かなり酔っていて劇場に入った時の事はあまり良く憶えていないが、既に始まっていたショーが目に入って来た瞬間、酔いは吹っ飛んで行った。
ステージでは俺とあまり歳が変らないように見える女の子が、既に全裸になって客席にせり出した小さな円形舞台で踊っていた。
「お、初めて見る娘だな、若そうだな」
週末の夜とあってかなり混みあっていた客席の後方の席に座った。
俺の目は舞台に釘づけになった、全裸で踊っている時の股間の繁みにさえ目を見張ったのだが、舞台の縁に腰を降ろした女の子が思い切り脚を開いてピンク色の肉まであらわにした時、脳天に電気が走ったような気がした。
「なんだ、ストリップは初めてか?」
そう聞かれたのは憶えているがどう答えたのかは良く憶えていない、しかし女の子の表情は恥ずかしさを堪えるあまりか泣き出しそうだったのは良く憶えている、それほど引き込まれた。

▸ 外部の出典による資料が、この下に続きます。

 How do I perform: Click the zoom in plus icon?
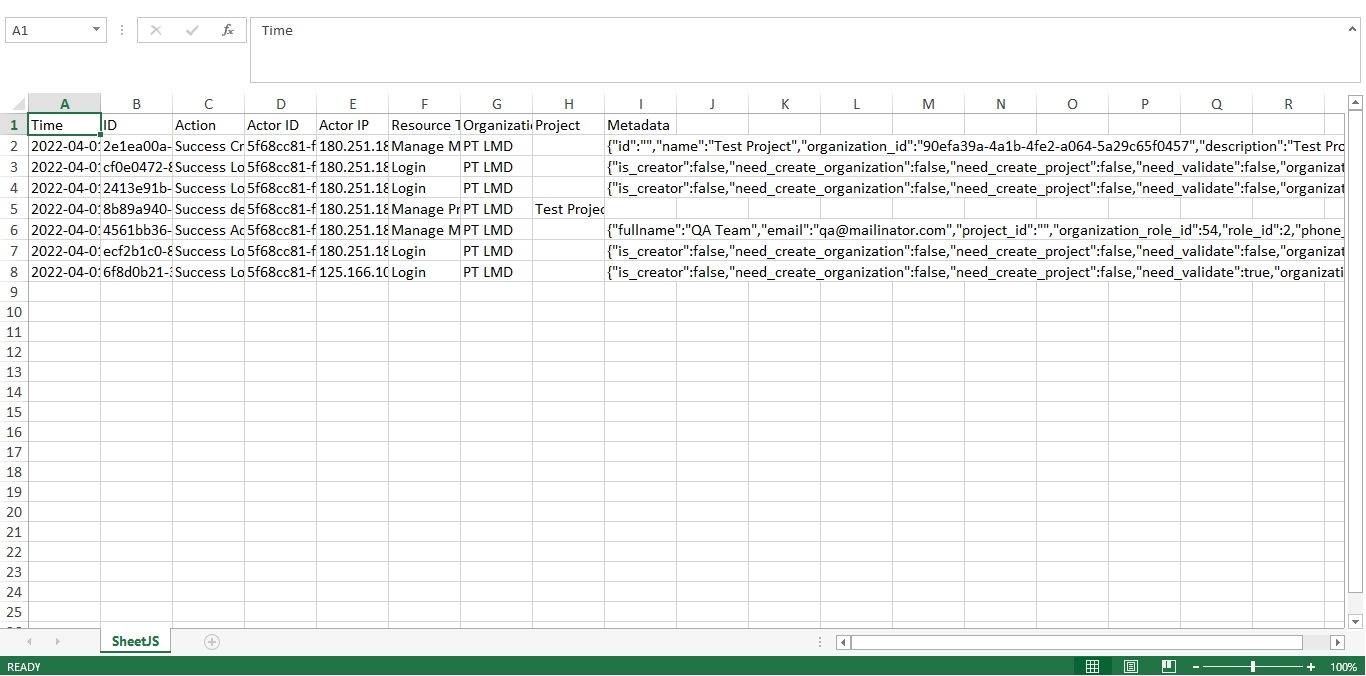tap(1311, 667)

女の子が一礼して舞台から下がるとアナウンスがあった。
「高校を卒業したばかり、今週デビューしたてのリリーちゃんでした、応援よろしくお願いします・・・お待ちかね次の踊り娘は・・・」
高卒一週間目・・・俺と同じだ。
のんべんだらりとしていても女の子への興味は人一倍あった、一般向けの男性誌に飽き足らずに当時出始めたばかりのビニ本なども少ない小遣いの中からこっそりと買ってモロに性器が写っている写真などは穴があくほど見ていた。

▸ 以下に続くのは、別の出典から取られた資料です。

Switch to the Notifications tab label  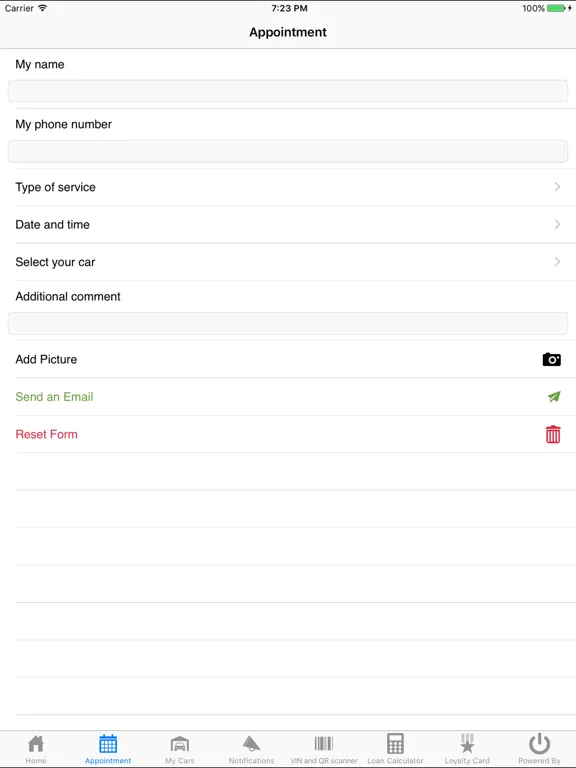251,761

しかし、工業高校というのは制度上共学でも女子は極端に少ない、学校全体でも数人だ、スポーツで目立ったわけでなく、勉強も出来ず顔も人並みの俺ではもてる筈もなかった、もっと積極的に遊び歩いたり暴走族に入ったりしていれば女の子と触れ合う機会もあったのかもしれないが、当時の俺としては人類の半分は女だというのがピンと来ないような境遇にあった、同年代の女の子というのは通学途中の電車や駅でチラチラと眺めるだけの存在、その制服の下に隠されている体に想像をめぐらす事はしょっちゅうだったが生身の女体を拝んだ事はなかった。

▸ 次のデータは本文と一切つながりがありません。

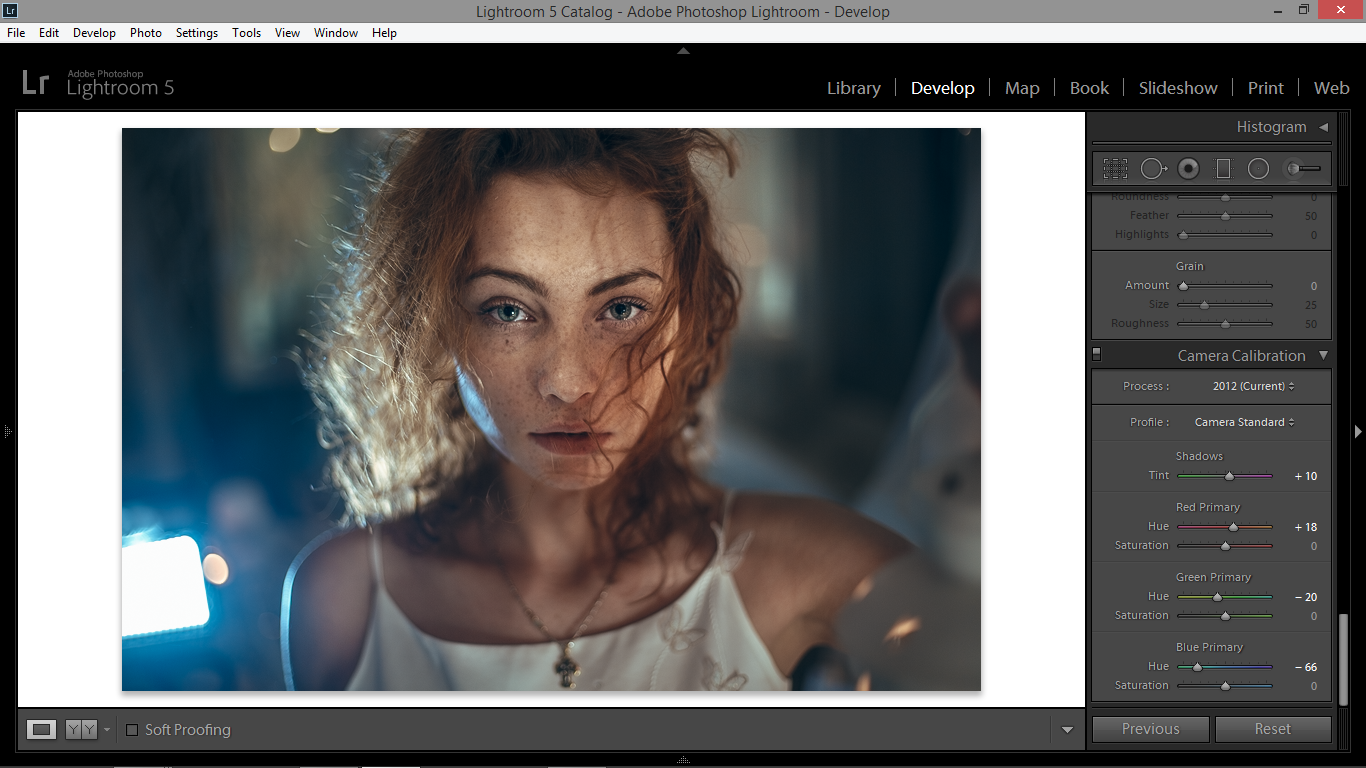
Task: Choose the Radial Filter tool
Action: [x=1258, y=169]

そういういわば憧れの女体を生で拝めただけでなく、脚までぱっくりと開いて・・・俺にとってはカルチャーショックと言ってもよかった。
「へえ、お前と同い年だってよ」
「ホントですかね、サバ読んでたりしないかな」
「ありえるけどな、でもちゃんとそう見えたぜ」
「確かにそうですね・・・おい、いいもの見れたな」
先輩たちに声をかけられても上の空だった。
やけにグラマーなコロンビア人、やけに細身のフィリピン人の舞台が続いた後、歓声を浴びて出てきた踊り子は「内藤 蘭」、解散したばかりの元アイドルグループの人気者に引っ掛けた芸名である事はすぐにわかる、そして本物には及ばないまでも面差しが似ている中々の美形・・・本物の方のファンでもあった俺にはまぶしく見えるほどだった・・・。
華やかな衣装を身につけての軽やかなダンス、そして衣装の下から現れたまばゆい体、その体に薄布を纏って「見えそうで見えない」男の興味を惹きつけるポージング。
そして円形舞台に進み出た「蘭」ちゃんは薄布をパッと投げ捨て全てを露わにした。
「同級生」の方はただじっと脚を広げているだけだったが、「蘭」ちゃんは舞台が電動で一周する度にポーズを変え、指で広げて見せたりお尻をふって見せたり・・・見せるツボを心得たテクニックで男の歓心を誘う。
そのアイドルの水着姿の写真に向って何度も「飛ばした」ことのある俺にとっては嘘のような光景だった・・・しかし、股間は痛いほどに硬直し、頭に血が上っていたものの、心の奥で少し嫌な気分もないではなかった、グラビア写真の中のアイドルはその瞬間だけは俺のもの・・・想像の中でだけだが・・・しかし舞台で回っている」「蘭」ちゃんは観客全部に彼女の全てを晒してしまっているのだ・・・目は釘付けになっているものの、ほんの少しだが幻滅も感じていた。